A Scrutiny Panel has lodged an amendment to the current funding plan for the new £466 million hospital after concluding that unexpected economic shocks could pose a threat to the current borrowing model.
The funding plan is currently to issue a bond of £400 million, which the Island would repay over the next 40 years, with the rest of the costs met from Jersey's reserves.
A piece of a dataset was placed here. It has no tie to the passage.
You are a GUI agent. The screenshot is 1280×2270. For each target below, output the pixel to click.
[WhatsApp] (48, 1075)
Ministers are hoping to use the reserves' annual interest to pay off the bond.
But a Corporate Affairs Scrutiny Panel last month expressed concerns that an external borrowing model would be sensitive to small changes in assumptions resulting from the economic climate, such as the investment return over the next 40-year period or a fall in States revenues.
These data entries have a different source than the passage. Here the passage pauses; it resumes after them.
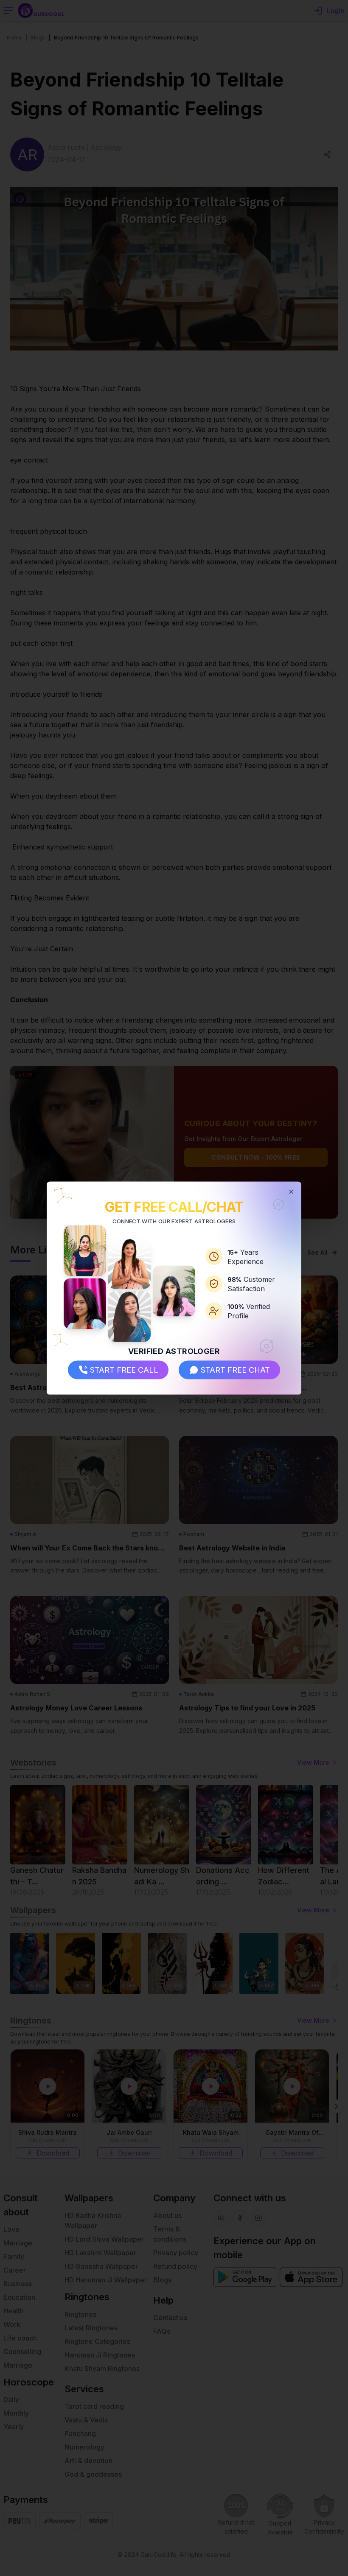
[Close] (291, 1191)
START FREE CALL (124, 1369)
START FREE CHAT (235, 1369)
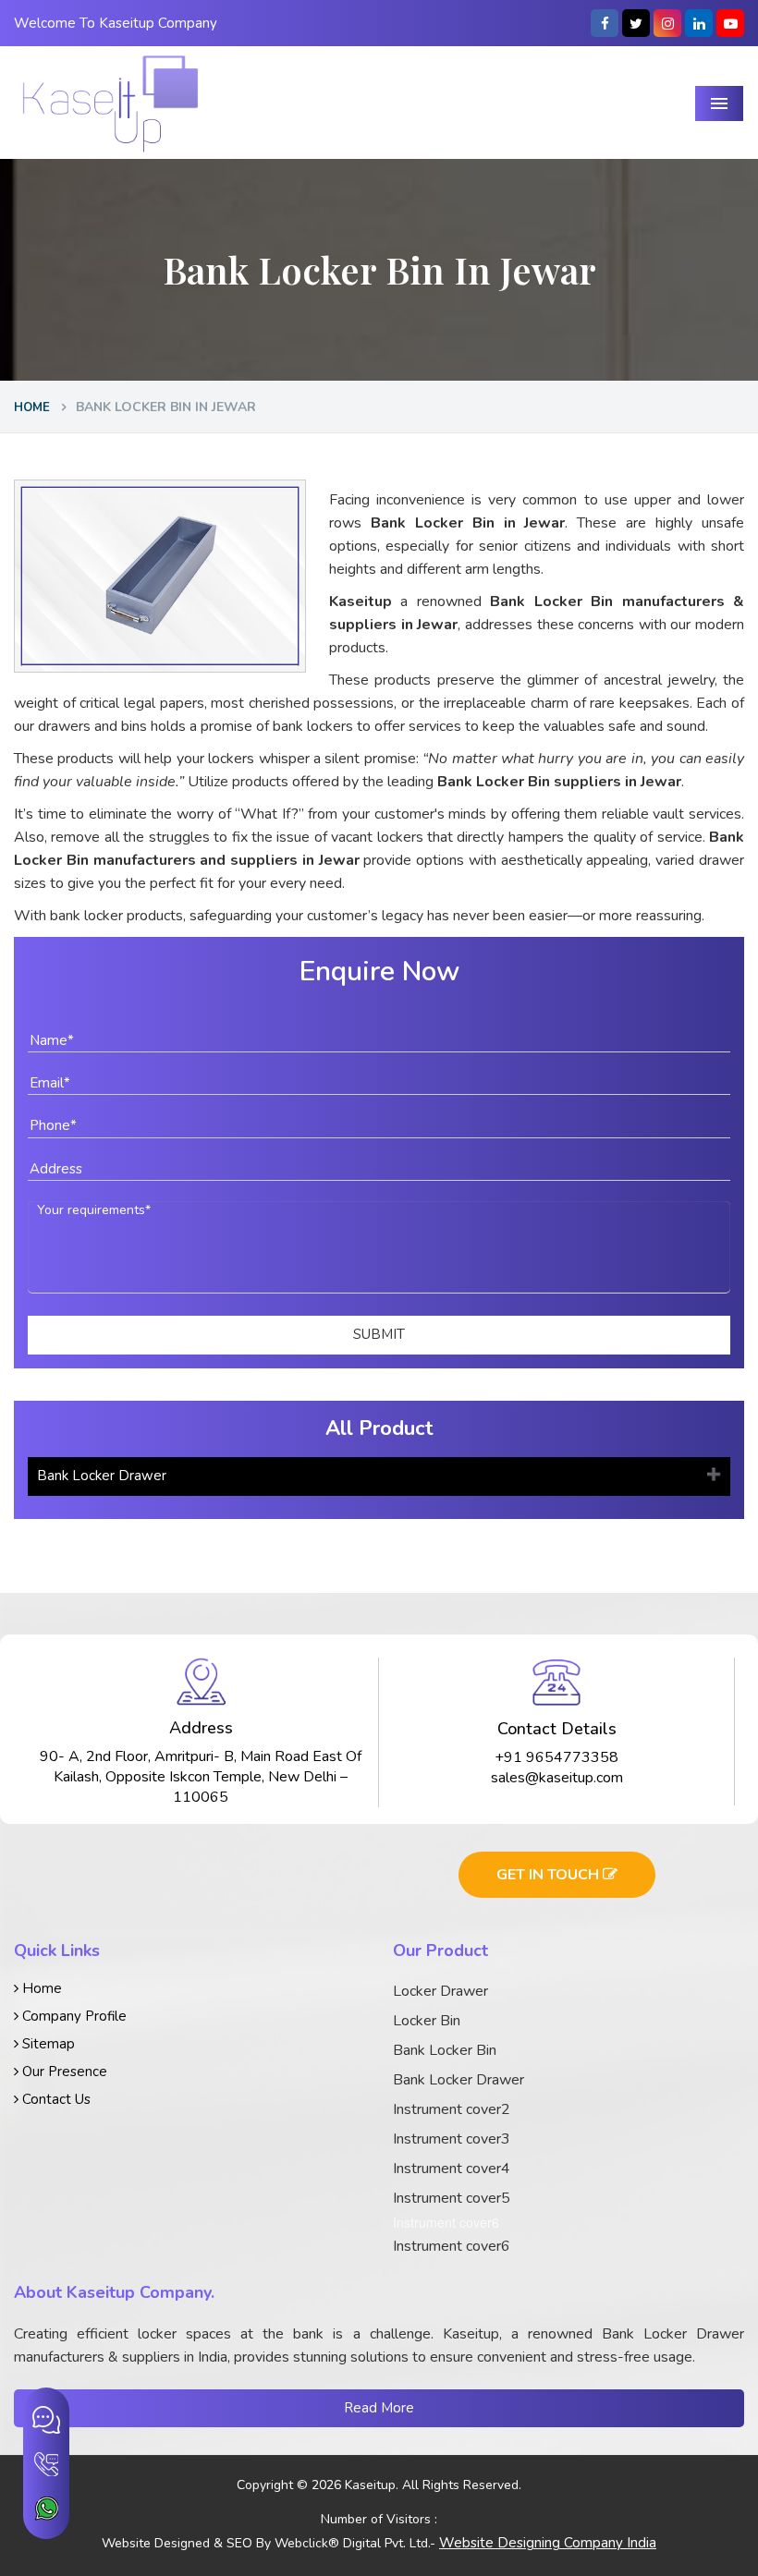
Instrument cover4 (451, 2168)
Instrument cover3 (451, 2139)
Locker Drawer (440, 1991)
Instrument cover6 (451, 2246)
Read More (379, 2408)
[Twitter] (636, 23)
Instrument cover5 (451, 2198)
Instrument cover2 (451, 2109)
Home (32, 407)
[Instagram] (667, 23)
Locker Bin (426, 2021)
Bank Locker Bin (444, 2050)
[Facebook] (604, 23)
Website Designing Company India (547, 2542)
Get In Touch (549, 1875)
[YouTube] (730, 23)
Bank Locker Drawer (101, 1475)
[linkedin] (699, 23)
They are instead proposing that costs are entirely met by the Strategic Reserve, with a mechanism for doing so to be proposed by the Minister for Treasury and Resources and approved by the States Assembly.
According to the Panel, the sum required would therefore sit between £5 and £7 million per year.
Deputy John Le Fondré, Chairman of the Panel, commented: “Following the Panel’s Scrutiny review of the Hospital Funding strategy, we identified that whilst at first glance, borrowing at a time of low interest rates is not unreasonable, this has to be balanced with the reality that we are living in a very unstable economic period.
“As such, following the examination of evidence that suggests only a small fluctuation in our current financial position would wipe out the Strategic Reserve or even leave it in deficit, we wished to provide States Members with a realistic alternative funding option.”
The decision came as part of the Panel’s on-going review of the funding model, which will be published prior to a States Assembly debate on the amendment on Tuesday 18 April.